Just as there are few laughs on the comedy side, there is little or no real science on the science page.
In fact, both outputs are largely driven by a liberal left agenda ultimately designed to take control of the commanding heights of the economy.
Debate over the controversial scientific theory that humans are solely responsible for warming the planet is banned. The matter is “settled”. For some reason, this theory of settled scientific fact is not extended elsewhere. For instance, the idea that human life starts at conception or that gender is determined by chromosomes.
The journalists on the science pages led by McGrath and Roger Harrabin don’t appear to have many scientific credentials but this would not matter if they didn’t constantly promote the work of political activists under the guise of science.
Earlier this year Roger Harrabin reported the inaccurate findings of a left-wing think tank that global floods had risen 15 times, wildfires sevenfold and extreme weather events generally a whopping 20 times. Maybe in the recent past journalist alarm bells would have been sounded by left-wing activists making wildly improbable claims.
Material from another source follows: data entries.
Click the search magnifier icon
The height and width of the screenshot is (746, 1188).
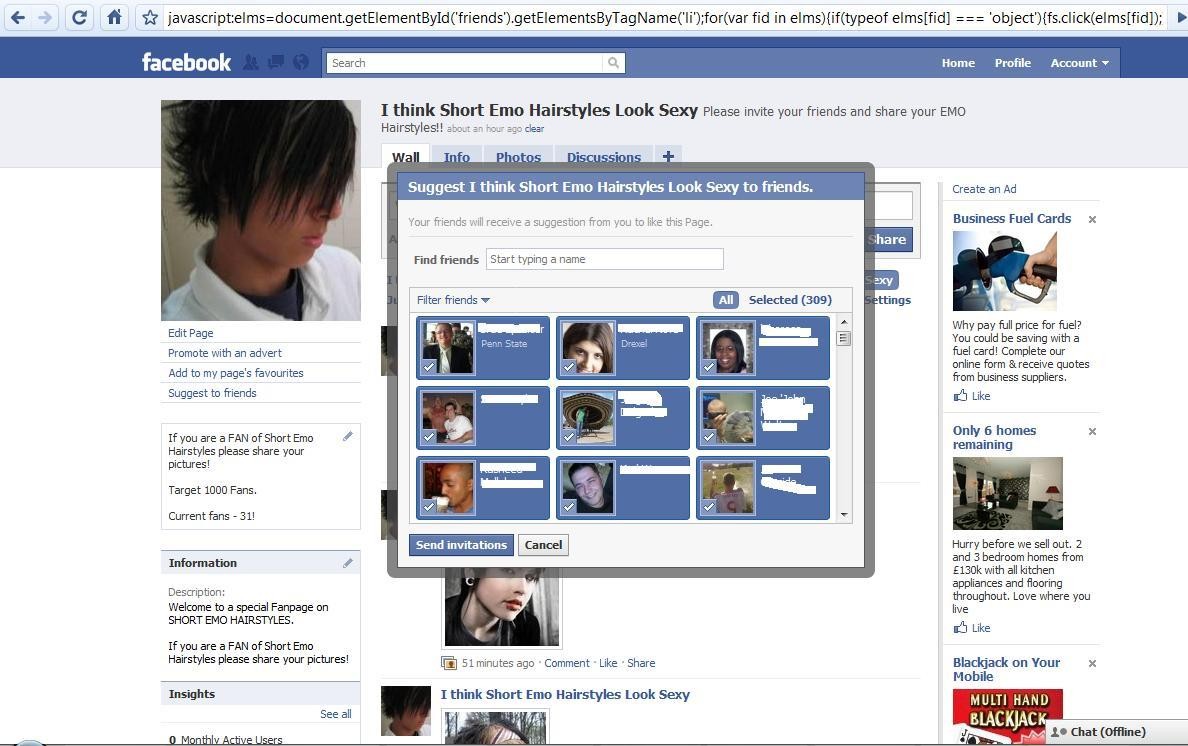[x=613, y=63]
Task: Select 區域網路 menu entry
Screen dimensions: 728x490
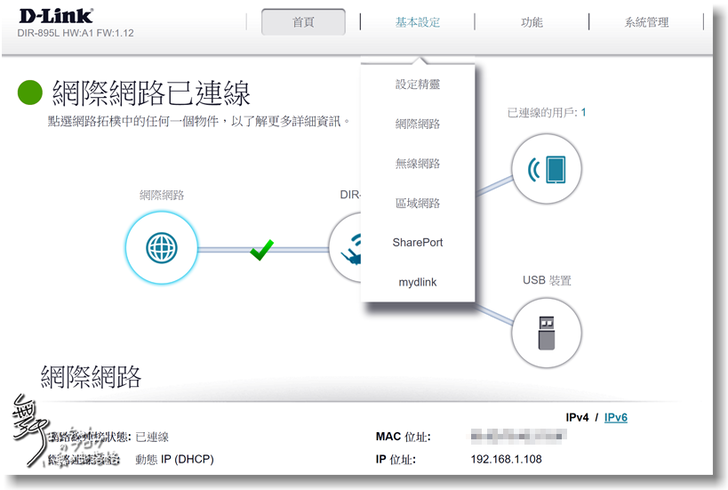Action: click(x=417, y=203)
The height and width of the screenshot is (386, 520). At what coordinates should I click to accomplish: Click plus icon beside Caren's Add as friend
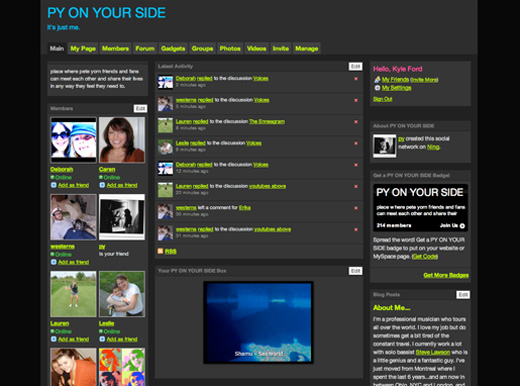point(102,185)
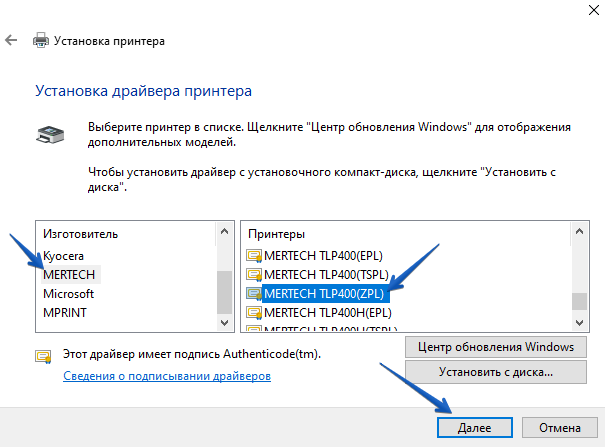The width and height of the screenshot is (605, 447).
Task: Click the driver icon beside MERTECH TLP400(TSPL)
Action: (254, 274)
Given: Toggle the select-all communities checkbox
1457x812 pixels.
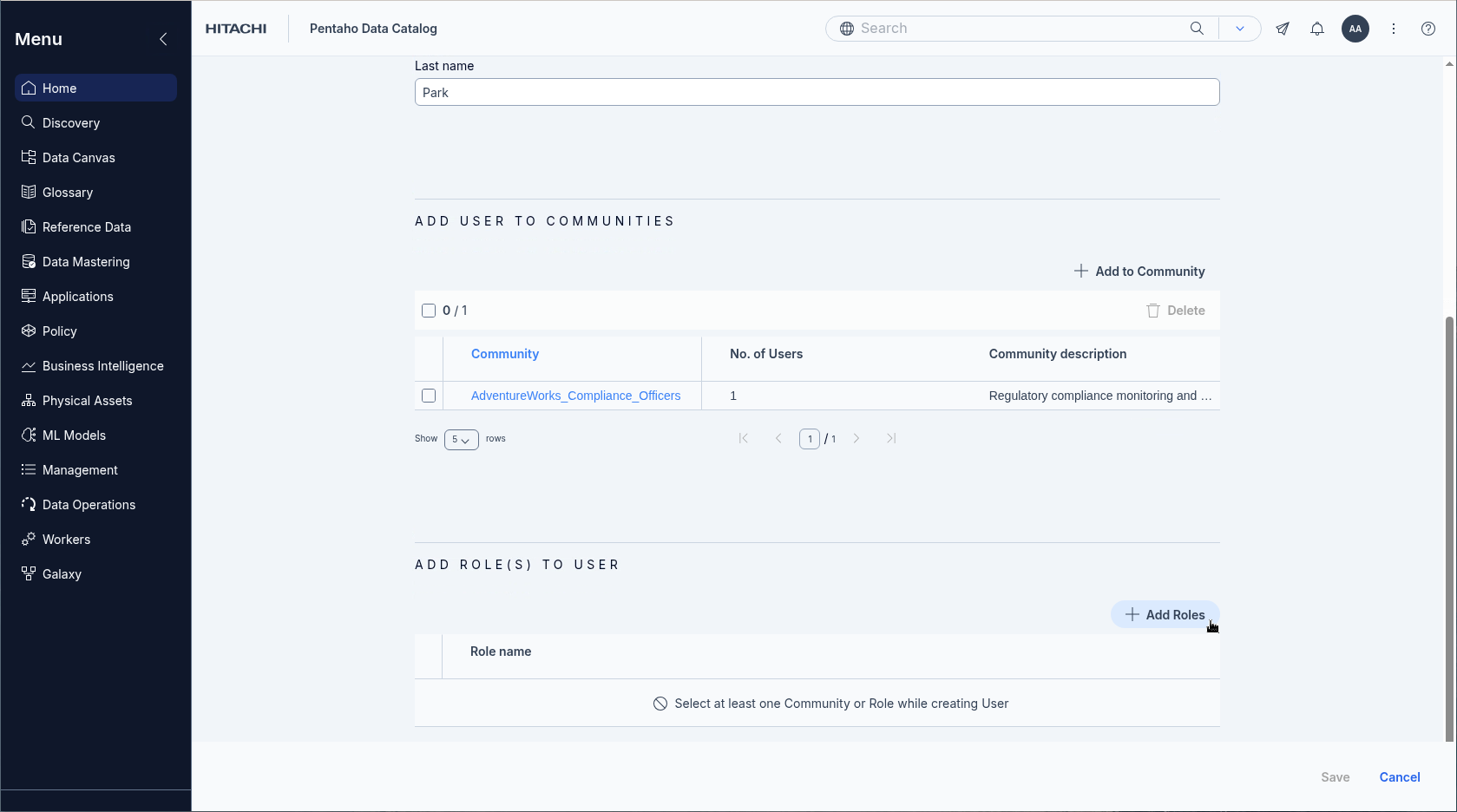Looking at the screenshot, I should click(429, 311).
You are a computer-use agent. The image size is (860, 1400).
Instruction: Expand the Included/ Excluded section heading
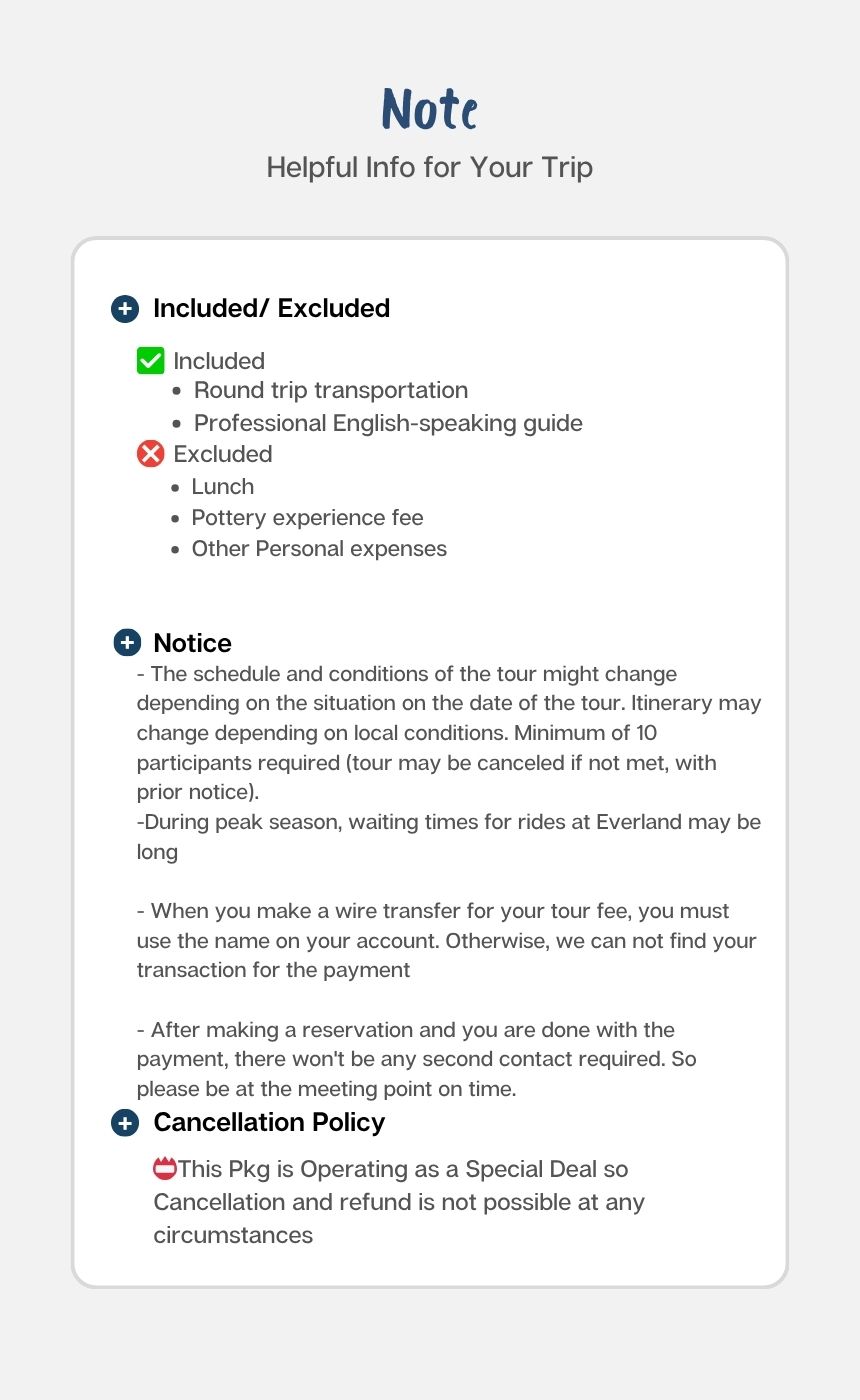271,309
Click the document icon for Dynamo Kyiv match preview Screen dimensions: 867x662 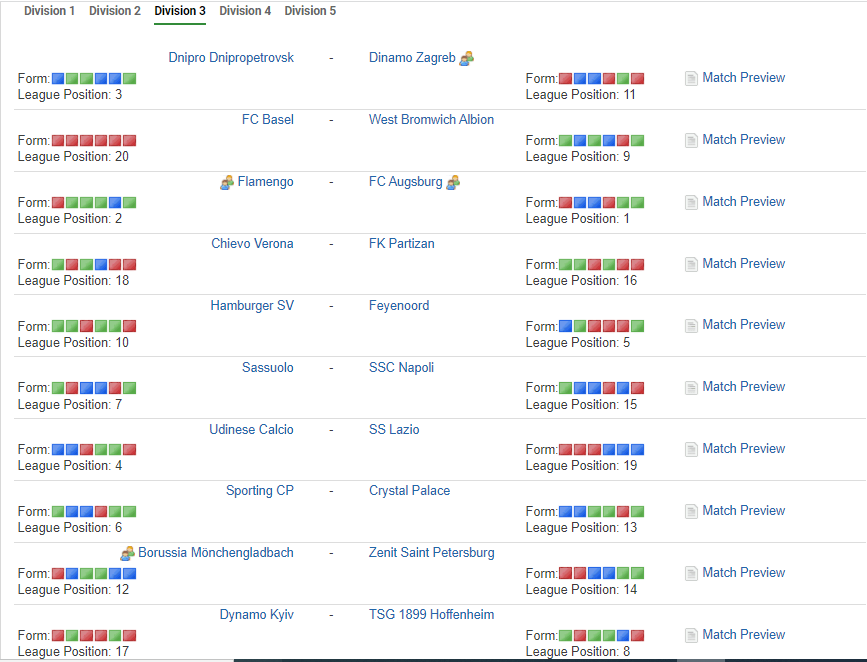click(691, 635)
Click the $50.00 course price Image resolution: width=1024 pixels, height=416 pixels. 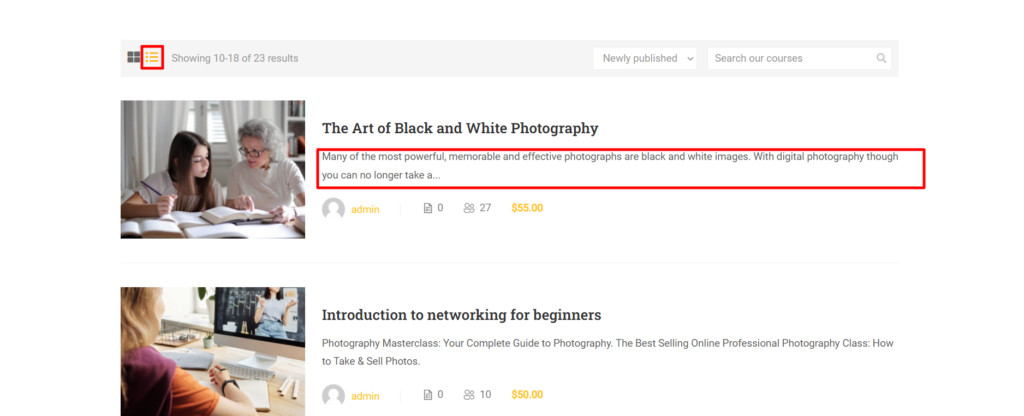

Maybe a little checking would have discovered that the only previous experience of one of the three authors was working as a research volunteer for two Edinburgh “equality” charities.
But the alarm bells failed to ring – maybe they have been switched off – and Harrabin used this report to tap into the vast reservoir of rent-a-quote geography professors. Simon Lewis from UCL said that the think tank was right to say that environmental change is happening ever faster and threatens to destabilise society while Harriett Bulkeley from Durham thought it was a “good interpretation of the current evidence”.